The current average price for a two-room apartment is around 50 million rubles (approx. $617,000); you can also rent such an apartment for roughly 100,000-170,000 rubles ($1,250-$2,100) per month. Young people often split it with co-renters.
Not much is left from its former glory. The central foyer has a surviving mosaic ceiling and marble lining. However, the original furnishing of the apartments didn’t survive (although, some elements of it, like an original chandelier or a mirror, still remain in some of them). Besides, many facilities are obsolete, which creates constant inconvenience for the inhabitants. Everything that’s going on in neighboring apartments is clearly audible, due to old ventilation and wooden floors and ceilings.
“Something constantly burns out or breaks in the apartment – after two months after moving here, I realized that the building was created for beauty, not for living.
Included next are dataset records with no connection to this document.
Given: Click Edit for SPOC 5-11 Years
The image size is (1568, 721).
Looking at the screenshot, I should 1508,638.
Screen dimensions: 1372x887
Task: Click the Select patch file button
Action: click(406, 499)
Yes, it’s in the center of the city, but it’s still far from the closest metro station. And you need no less than 20 minutes to circle the building,” Ksenia Vechtomova said, who rented an apartment there.
Strict concierges make sure that no trespassers enter the building even today.
Before, you could get in by purchasing a ticket to the museum-apartment of ballerina Galina Ulanova, but it has been closed for reconstruction for several years now. The only way is to buy a ticket from the ‘Kryshi I Vyshe’ (‘Roofs And Higher’) agency, which will give you a tour of the stairwell for 2,000 rubles and will offer you tea in an apartment with a panoramic view.
For those who want to visit the interior of the legendary building, at least formally, there is a safe way – by visiting the ‘Illusion’ cinema. It is Moscow’s oldest cinema located on the first floor of the skyscraper – and is the very same cinema that showed movies from the Gosfilmofond archives (they still do that, by the way). Recently, it went through reconstruction and was turned into a modern cinema with a unique repertoire.